Purification of alpha1-microglobulin produced by human hepatoma cell lines. Biochemical characterization and comparison with alpha1-microglobulin synthesized by human hepatocytes

Abstract

α1‐Microglobulin (α1m) was determined by radio‐immunoassay in the supernatants of five human hepatoma cell lines. High amounts of α1m were produced by PLC/PRF/5, intermediate ones by Hep G2 and Hep 3B and very low ones by Malhavu and SK Hepl. α1m isolated from hepatoma cell lines PLC/PRF/5 or Hep G2 supernatants displayed the same physicochemical properties as that purified from human urines: the apparent molecular mass was 26 kDa and the pI from 5.6 to 6.4 as measured after two‐dimensional polyacrylamide gel electrophoresis in denaturating conditions; for the native molecule the pI was estimated to be 4.0–4.9. Both urinary and hepatoma α1m migrate as a diffuse band in the α zone in agarose gel at pH 8.6 in non‐denaturing conditions and present a brown chromophore covalently associated with the molecule.

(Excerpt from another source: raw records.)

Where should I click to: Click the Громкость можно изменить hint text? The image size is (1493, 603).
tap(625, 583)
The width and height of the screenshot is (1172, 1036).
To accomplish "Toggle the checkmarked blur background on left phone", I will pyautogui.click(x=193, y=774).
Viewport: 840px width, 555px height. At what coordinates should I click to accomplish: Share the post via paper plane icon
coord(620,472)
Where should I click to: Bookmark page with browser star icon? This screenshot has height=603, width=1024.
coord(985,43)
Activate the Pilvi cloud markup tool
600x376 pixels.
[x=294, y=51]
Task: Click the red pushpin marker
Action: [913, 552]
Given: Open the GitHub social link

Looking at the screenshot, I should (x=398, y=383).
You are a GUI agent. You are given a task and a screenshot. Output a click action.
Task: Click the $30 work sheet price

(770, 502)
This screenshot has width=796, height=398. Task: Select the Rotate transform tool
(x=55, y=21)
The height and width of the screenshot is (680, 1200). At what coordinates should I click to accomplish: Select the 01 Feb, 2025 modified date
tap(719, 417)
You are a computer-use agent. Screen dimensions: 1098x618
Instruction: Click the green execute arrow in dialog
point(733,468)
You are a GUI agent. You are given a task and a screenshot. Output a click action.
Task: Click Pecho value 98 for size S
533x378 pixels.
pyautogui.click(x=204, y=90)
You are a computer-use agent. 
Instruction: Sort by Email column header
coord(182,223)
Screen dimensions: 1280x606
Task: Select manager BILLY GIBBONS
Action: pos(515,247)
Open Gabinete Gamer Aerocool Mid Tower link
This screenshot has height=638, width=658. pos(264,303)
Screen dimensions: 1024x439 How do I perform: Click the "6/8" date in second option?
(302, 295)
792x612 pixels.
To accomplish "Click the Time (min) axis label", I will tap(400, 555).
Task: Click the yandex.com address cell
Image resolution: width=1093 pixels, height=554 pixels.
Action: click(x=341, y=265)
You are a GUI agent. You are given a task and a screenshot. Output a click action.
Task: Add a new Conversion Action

After biosynthetic labelling with [³⁵S]methionine, proteins extracted from hepatoma cell line PLC/PRF/5 and from isolated hepatocytes of human liver were separated by two‐dimensional PAGE and transferred to a nitrocellulose membrane, α1m was identified and found to be identical in both cases. However, when compared with the α1m isolated from cell supernatants, less charge heterogeneity but also minor additional spots of higher molecular mass were observed.